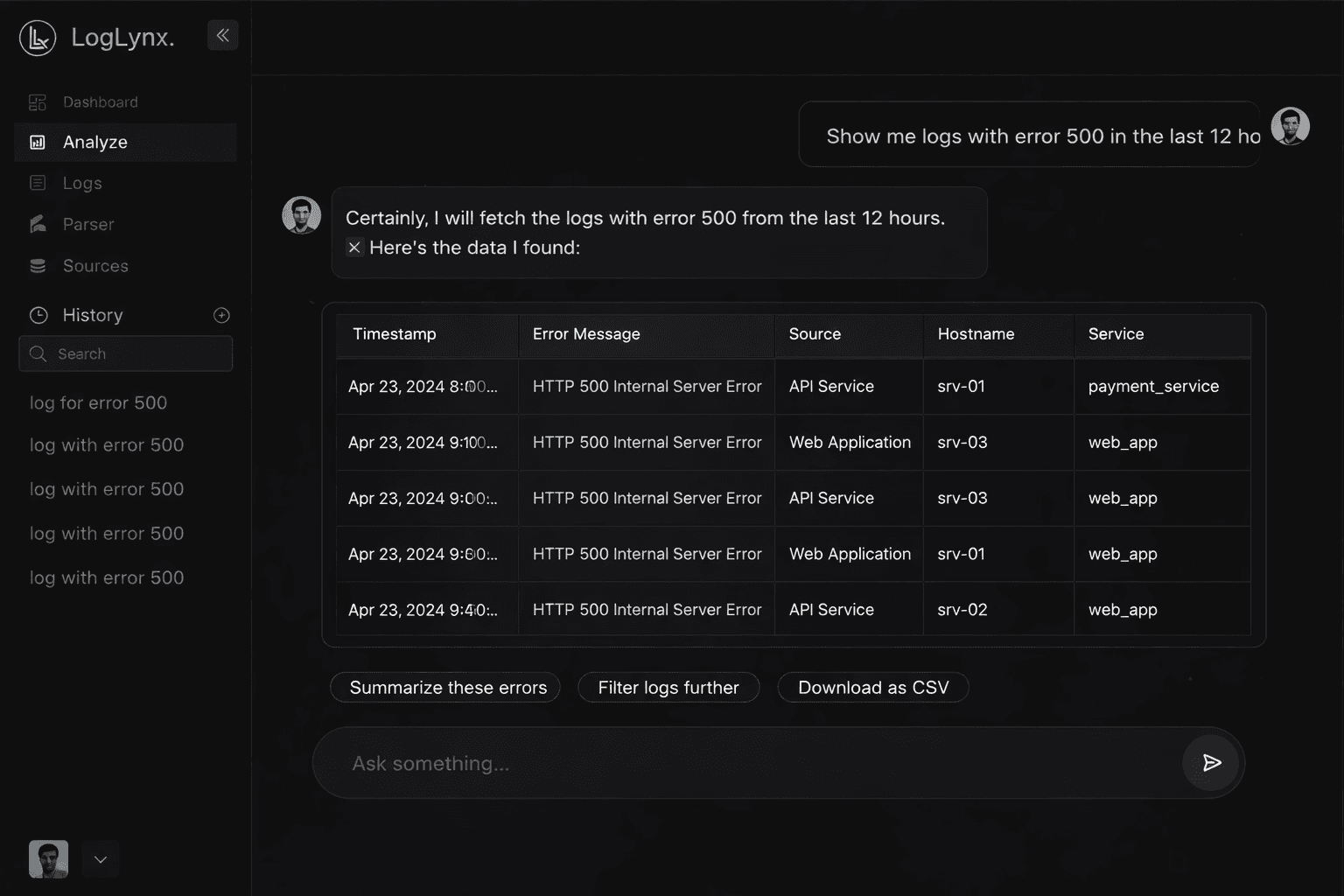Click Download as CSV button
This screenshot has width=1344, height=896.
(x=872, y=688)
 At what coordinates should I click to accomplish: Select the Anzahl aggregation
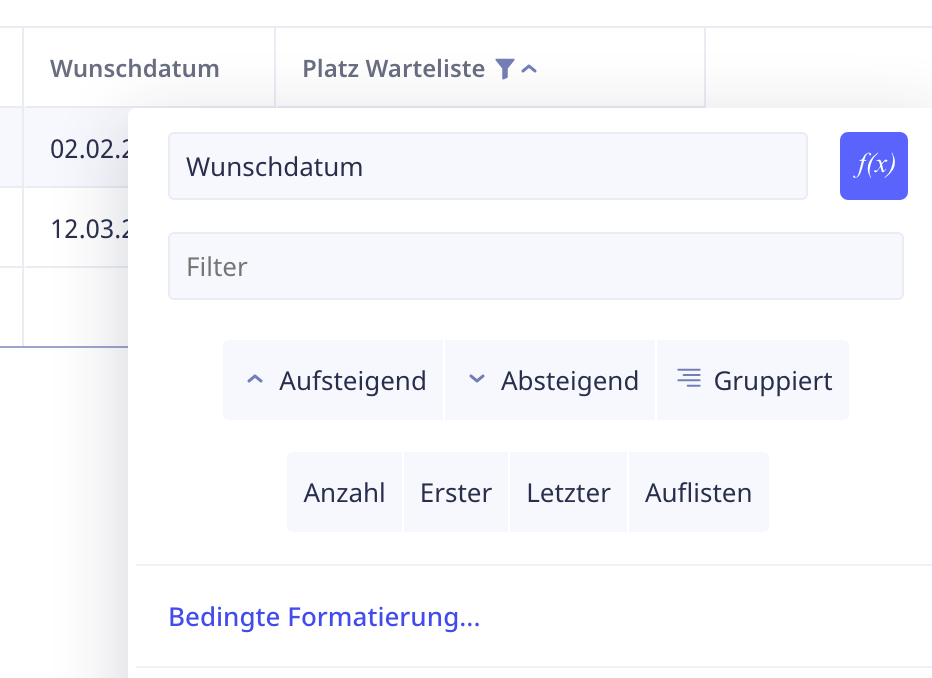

※ ※ ※

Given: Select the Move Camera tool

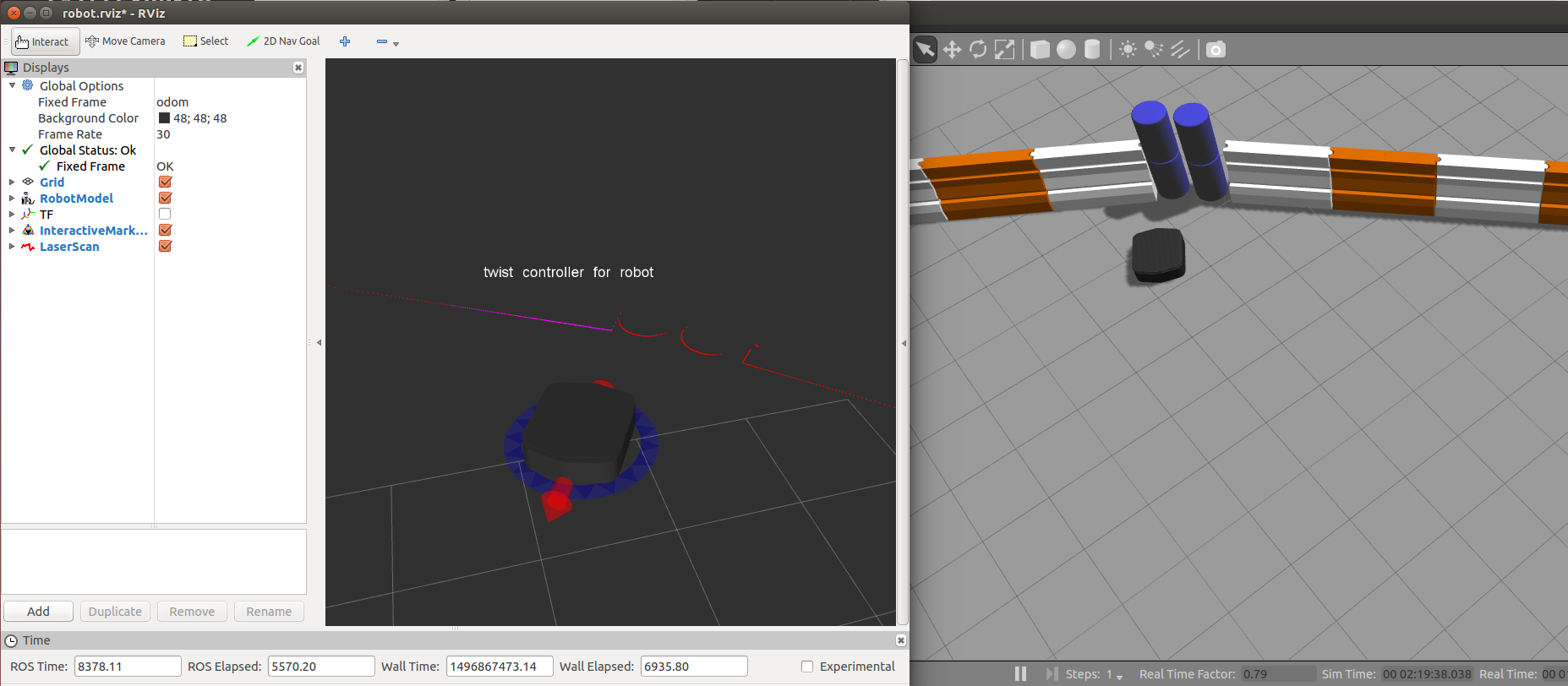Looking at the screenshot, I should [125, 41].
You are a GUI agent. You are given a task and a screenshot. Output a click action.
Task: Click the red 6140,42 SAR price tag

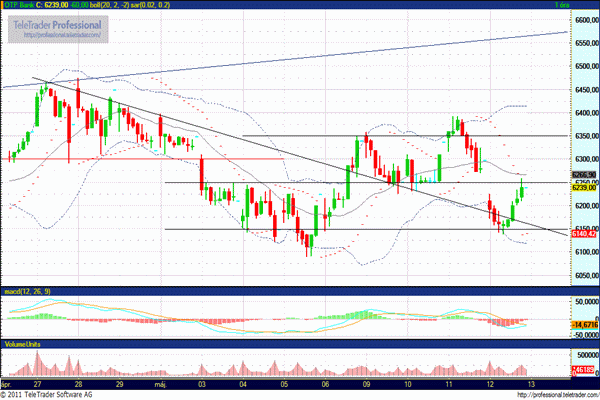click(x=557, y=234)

※ ※ ※

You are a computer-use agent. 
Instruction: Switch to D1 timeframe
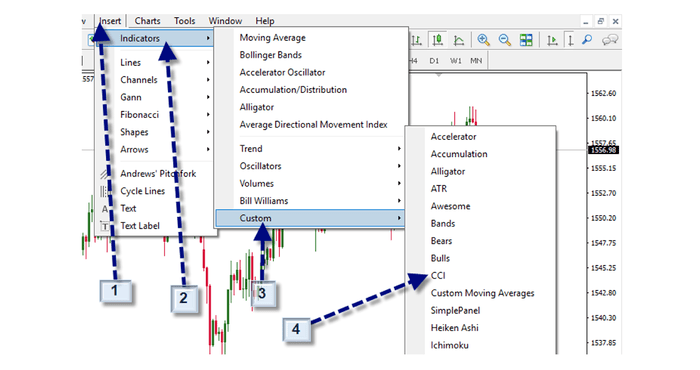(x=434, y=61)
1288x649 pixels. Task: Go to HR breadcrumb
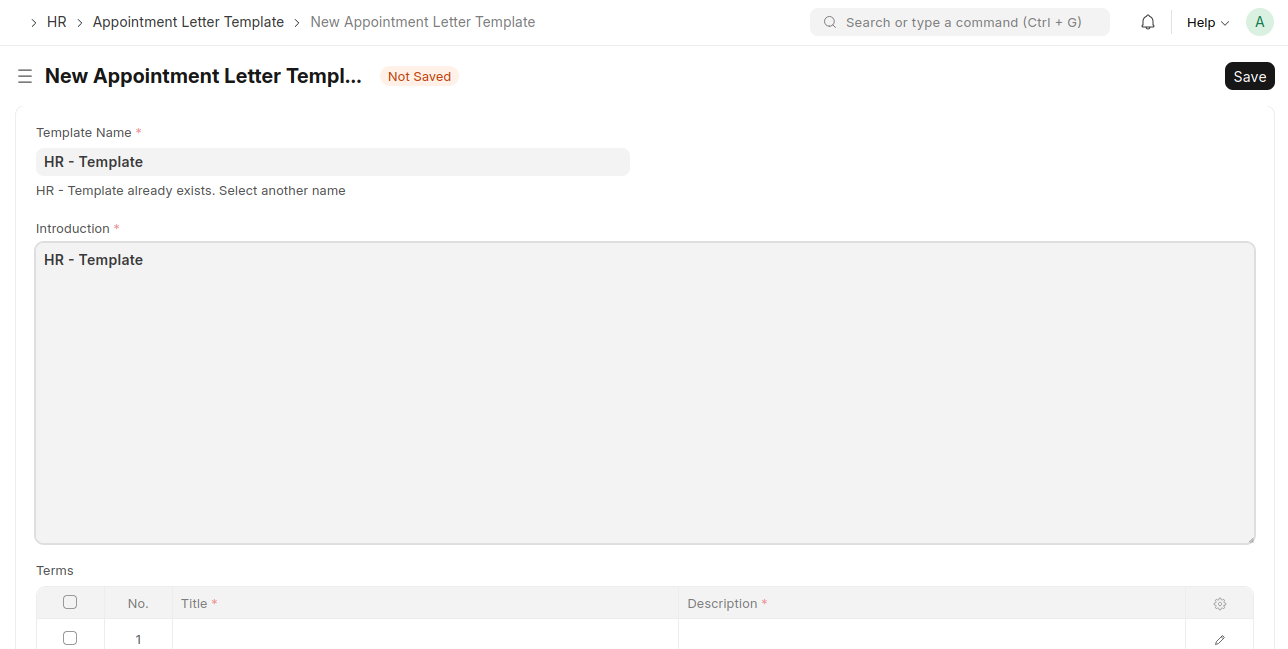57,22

※ ※ ※

→ PROMPT: Collect every line above that contains the word "agent".

→ OUTPUT:
You are a GUI agent. You are given a task and a screenshot. Output a click action.
You are a computer-use agent. 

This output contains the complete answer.